Kosciusko County’s drug court will be absorbed into the community corrections program after a move Monday by authorities.

The Kosciusko County Community Advisory Board approved a plan to take over drug court as soon as possible.

The drug court is a diversion program that uses intense probation in order to rehabilitate high-risk offenders.

The court which was funded by a federal grant, faced uncertainty about its future after officials learned they had not received more grant money to continue operations after the  end of September.

Community corrections will use program fees to fund the drug court.

Community corrections is funded through grants from the Indiana Department of Corrections and user’s fees.

The total income of the corrections program stands at $324,131.28.

Drug Court is expected to cost about $70,000 a year with the majority of it  going to the salary of the drug court coordinator.

The current coordinator, Ron Ousley, would have  to take about an $5,000 drop in salary if he wanted to stay aboard.

The new position would pay about $38,000  a year.

The board will not need approval from the Kosciusko County Council to make the move, but county attorney Chad Miner said that it would be best to keep county council in the conversation.

Kosciusko County Prosecutor Dan Hampton said there will be a full-time drug court coordinator and no drug court services will be eliminated.

The board also approved community corrections to create a drug court coordinator position.

The board would still have to get its budget approved, something that will be discussed at the next meeting on Oct. 9.

Once the budget is finalized, community corrections will be able to oversee the  court.

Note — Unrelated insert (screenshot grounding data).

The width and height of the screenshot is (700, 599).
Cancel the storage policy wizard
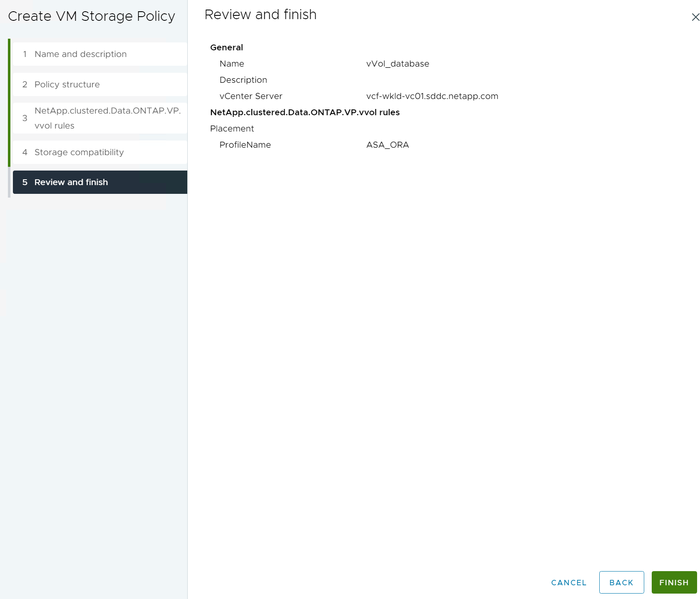coord(568,582)
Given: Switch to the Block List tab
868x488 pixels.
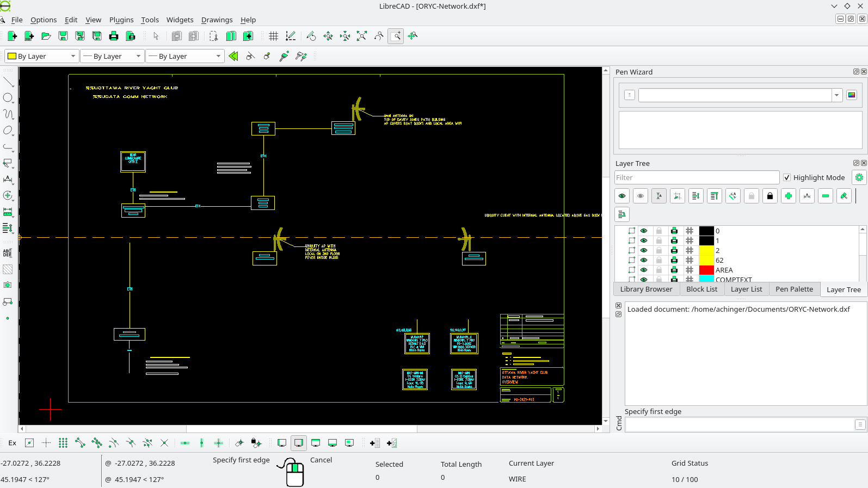Looking at the screenshot, I should [x=701, y=289].
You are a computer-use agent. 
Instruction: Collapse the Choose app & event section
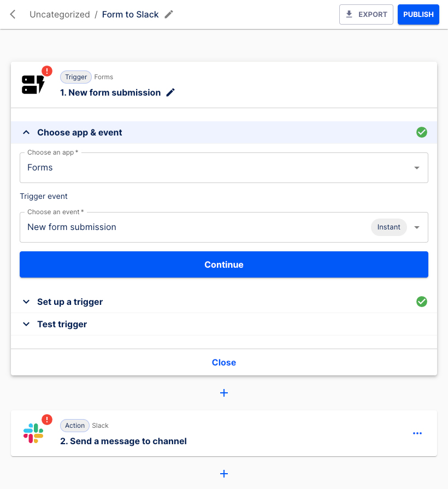[x=26, y=132]
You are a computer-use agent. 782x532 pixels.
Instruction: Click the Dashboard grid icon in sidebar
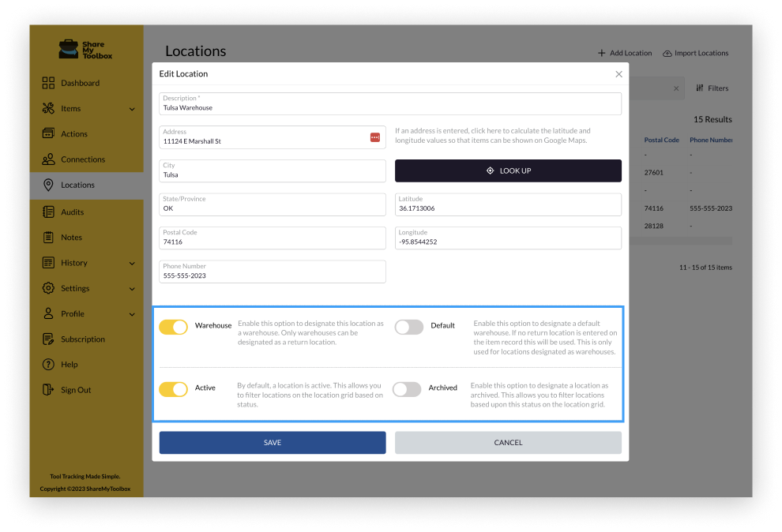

It may take some time for a full transition, however Kosciusko?Circuit Court Judge Michael Reed, has already got permission from the county council to use drug court user fees to support drug court during the transition.

Reed talked of the need for the drug court program, given the current rise in drug use.

“We have a problem in our county,” Reed said.

The board estimated 18 people have died this year in the county from drug overdose.